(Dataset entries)
************
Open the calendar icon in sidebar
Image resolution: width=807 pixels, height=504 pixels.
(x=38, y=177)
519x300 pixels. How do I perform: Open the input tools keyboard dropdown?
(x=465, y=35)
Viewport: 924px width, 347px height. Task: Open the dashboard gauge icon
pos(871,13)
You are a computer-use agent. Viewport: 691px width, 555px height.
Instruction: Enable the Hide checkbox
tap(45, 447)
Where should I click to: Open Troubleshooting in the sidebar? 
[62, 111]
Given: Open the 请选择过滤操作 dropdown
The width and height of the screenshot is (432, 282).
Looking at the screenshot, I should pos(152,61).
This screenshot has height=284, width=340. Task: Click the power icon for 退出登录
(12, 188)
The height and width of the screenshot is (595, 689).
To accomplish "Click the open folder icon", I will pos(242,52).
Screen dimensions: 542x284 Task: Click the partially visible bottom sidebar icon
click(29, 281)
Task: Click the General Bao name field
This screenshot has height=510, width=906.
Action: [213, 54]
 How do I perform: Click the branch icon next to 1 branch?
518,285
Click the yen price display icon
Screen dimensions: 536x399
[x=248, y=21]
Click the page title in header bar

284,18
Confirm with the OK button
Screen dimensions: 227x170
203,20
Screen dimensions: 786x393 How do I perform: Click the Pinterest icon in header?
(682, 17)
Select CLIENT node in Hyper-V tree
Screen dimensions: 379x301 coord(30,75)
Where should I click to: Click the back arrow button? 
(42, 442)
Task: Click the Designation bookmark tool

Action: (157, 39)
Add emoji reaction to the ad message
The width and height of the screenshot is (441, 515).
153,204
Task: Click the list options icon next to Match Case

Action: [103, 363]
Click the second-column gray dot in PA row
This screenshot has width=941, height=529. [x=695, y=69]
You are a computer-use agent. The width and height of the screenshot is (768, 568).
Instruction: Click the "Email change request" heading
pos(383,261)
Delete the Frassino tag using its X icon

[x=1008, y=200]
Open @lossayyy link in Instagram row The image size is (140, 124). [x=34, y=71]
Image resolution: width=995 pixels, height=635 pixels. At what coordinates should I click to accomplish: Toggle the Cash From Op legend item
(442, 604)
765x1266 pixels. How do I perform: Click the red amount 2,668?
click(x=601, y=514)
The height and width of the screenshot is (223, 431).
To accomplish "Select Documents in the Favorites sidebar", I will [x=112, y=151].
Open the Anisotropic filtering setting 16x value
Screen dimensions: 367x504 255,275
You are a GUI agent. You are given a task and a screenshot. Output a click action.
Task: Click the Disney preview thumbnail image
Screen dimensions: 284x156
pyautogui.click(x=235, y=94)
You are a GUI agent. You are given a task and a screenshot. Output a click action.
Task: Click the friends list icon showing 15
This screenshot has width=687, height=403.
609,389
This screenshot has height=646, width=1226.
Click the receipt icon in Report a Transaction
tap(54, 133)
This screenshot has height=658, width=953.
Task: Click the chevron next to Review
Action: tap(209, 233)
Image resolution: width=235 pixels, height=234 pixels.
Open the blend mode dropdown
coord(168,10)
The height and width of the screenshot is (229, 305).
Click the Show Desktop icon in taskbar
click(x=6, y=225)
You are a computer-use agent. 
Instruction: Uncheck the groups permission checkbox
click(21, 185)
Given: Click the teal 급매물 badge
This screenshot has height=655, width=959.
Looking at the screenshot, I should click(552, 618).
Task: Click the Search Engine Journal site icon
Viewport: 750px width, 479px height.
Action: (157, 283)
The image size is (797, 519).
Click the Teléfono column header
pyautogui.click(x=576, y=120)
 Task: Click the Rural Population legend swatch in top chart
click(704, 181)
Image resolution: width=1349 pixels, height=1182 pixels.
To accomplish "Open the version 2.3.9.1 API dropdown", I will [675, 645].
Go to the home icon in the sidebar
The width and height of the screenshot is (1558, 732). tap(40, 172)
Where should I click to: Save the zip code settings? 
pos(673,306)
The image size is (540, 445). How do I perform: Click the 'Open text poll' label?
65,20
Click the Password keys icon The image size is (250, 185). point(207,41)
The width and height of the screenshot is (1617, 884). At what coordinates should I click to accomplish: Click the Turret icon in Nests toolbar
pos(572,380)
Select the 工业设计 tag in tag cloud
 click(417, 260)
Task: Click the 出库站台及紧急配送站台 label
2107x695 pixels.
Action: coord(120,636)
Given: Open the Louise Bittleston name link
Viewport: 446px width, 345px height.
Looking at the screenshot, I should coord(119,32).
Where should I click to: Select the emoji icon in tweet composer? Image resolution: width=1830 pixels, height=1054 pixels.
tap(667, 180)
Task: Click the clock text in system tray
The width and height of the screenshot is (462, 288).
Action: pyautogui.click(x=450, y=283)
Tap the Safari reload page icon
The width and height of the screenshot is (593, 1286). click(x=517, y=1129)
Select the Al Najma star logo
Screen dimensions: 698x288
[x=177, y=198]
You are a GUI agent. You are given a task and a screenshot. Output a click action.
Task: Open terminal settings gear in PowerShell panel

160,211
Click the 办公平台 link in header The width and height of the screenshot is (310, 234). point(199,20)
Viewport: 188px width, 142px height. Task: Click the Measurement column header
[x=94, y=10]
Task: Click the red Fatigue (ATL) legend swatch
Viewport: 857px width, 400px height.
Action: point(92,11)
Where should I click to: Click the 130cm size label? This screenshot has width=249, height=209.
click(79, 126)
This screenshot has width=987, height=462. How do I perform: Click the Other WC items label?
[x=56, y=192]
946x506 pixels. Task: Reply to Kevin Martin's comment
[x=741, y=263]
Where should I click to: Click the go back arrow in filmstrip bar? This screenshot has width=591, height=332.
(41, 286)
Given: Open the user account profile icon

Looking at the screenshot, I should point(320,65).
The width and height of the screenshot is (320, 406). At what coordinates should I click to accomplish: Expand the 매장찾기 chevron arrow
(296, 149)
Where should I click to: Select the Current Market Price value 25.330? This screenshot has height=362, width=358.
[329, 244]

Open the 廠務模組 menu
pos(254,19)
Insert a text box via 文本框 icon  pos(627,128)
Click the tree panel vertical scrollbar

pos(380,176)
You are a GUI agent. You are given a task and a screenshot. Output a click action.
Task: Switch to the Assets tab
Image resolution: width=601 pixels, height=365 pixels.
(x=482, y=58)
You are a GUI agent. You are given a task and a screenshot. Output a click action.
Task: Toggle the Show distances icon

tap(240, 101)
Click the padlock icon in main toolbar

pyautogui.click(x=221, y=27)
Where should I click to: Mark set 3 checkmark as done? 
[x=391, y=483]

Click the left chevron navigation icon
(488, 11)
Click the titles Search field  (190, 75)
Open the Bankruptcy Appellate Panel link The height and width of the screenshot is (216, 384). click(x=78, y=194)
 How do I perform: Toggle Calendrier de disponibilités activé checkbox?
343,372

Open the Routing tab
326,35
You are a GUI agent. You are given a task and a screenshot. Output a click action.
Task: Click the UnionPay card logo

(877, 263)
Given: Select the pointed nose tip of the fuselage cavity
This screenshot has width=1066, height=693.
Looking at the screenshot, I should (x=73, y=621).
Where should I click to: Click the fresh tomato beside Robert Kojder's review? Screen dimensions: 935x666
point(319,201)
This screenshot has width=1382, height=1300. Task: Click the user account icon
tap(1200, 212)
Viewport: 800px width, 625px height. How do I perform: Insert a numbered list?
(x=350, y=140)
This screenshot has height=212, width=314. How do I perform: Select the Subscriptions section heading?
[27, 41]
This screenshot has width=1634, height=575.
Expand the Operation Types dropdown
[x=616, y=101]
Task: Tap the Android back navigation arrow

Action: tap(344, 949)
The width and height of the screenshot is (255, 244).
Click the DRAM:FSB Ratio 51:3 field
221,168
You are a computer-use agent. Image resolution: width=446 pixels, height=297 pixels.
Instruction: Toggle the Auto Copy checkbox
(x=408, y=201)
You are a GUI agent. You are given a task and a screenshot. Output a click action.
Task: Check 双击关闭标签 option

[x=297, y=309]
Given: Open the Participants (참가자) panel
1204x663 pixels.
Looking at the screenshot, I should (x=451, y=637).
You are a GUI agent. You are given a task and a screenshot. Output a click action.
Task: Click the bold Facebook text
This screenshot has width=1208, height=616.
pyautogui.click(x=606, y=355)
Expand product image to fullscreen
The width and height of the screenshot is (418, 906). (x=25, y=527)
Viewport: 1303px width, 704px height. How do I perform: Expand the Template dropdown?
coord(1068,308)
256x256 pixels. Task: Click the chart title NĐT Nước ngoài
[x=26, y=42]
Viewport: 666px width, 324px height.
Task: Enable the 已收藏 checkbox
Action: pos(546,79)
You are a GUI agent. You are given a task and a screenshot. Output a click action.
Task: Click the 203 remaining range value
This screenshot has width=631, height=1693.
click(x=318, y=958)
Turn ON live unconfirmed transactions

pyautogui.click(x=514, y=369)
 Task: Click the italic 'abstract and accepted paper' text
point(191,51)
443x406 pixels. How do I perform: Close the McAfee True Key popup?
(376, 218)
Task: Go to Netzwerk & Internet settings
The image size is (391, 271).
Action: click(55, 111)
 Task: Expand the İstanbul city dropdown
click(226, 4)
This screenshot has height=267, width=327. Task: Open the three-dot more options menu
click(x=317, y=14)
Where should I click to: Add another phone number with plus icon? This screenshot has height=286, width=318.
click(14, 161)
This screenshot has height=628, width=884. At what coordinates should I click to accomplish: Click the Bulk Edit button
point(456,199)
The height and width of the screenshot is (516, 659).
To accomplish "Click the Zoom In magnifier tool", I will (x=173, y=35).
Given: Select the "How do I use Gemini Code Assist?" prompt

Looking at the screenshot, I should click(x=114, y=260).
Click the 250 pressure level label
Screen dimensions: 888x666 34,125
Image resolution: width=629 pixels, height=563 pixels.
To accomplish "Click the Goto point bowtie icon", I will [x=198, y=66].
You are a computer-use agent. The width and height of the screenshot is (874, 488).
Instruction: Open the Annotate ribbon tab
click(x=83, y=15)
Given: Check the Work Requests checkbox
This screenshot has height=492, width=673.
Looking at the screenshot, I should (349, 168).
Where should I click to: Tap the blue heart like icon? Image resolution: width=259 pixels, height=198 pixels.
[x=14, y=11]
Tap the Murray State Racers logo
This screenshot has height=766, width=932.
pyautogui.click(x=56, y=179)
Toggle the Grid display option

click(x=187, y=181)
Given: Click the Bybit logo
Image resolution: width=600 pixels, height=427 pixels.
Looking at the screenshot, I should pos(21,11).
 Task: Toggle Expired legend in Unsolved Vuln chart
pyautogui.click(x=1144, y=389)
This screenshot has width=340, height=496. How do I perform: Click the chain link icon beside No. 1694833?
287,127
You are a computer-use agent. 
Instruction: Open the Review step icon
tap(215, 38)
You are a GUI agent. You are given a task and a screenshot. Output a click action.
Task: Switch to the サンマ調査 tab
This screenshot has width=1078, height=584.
************
▶ **TASK PROMPT**
What you give back should be only the lines of the records above, starting at the line with "Delete the Frassino tag using its X icon" and ending at the line with "Image resolution: width=1349", restated word for word.

▶ **EXERCISE RESPONSE**
Delete the Frassino tag using its X icon

[x=1008, y=200]
Open @lossayyy link in Instagram row The image size is (140, 124). [x=34, y=71]
Image resolution: width=995 pixels, height=635 pixels. At what coordinates should I click to accomplish: Toggle the Cash From Op legend item
(442, 604)
765x1266 pixels. How do I perform: Click the red amount 2,668?
click(x=601, y=514)
The height and width of the screenshot is (223, 431).
To accomplish "Select Documents in the Favorites sidebar", I will [x=112, y=151].
Open the Anisotropic filtering setting 16x value
Screen dimensions: 367x504 255,275
You are a GUI agent. You are given a task and a screenshot. Output a click action.
Task: Click the Disney preview thumbnail image
Screen dimensions: 284x156
pyautogui.click(x=235, y=94)
You are a GUI agent. You are given a task and a screenshot. Output a click action.
Task: Click the friends list icon showing 15
This screenshot has width=687, height=403.
609,389
This screenshot has height=646, width=1226.
Click the receipt icon in Report a Transaction
tap(54, 133)
This screenshot has height=658, width=953.
Task: Click the chevron next to Review
Action: tap(209, 233)
Image resolution: width=235 pixels, height=234 pixels.
Open the blend mode dropdown
coord(168,10)
The height and width of the screenshot is (229, 305).
Click the Show Desktop icon in taskbar
click(x=6, y=225)
You are a computer-use agent. 
Instruction: Uncheck the groups permission checkbox
click(21, 185)
Given: Click the teal 급매물 badge
This screenshot has height=655, width=959.
Looking at the screenshot, I should click(552, 618).
Task: Click the Search Engine Journal site icon
Viewport: 750px width, 479px height.
Action: (157, 283)
The image size is (797, 519).
Click the Teléfono column header
pyautogui.click(x=576, y=120)
 Task: Click the Rural Population legend swatch in top chart
click(704, 181)
Image resolution: width=1349 pixels, height=1182 pixels.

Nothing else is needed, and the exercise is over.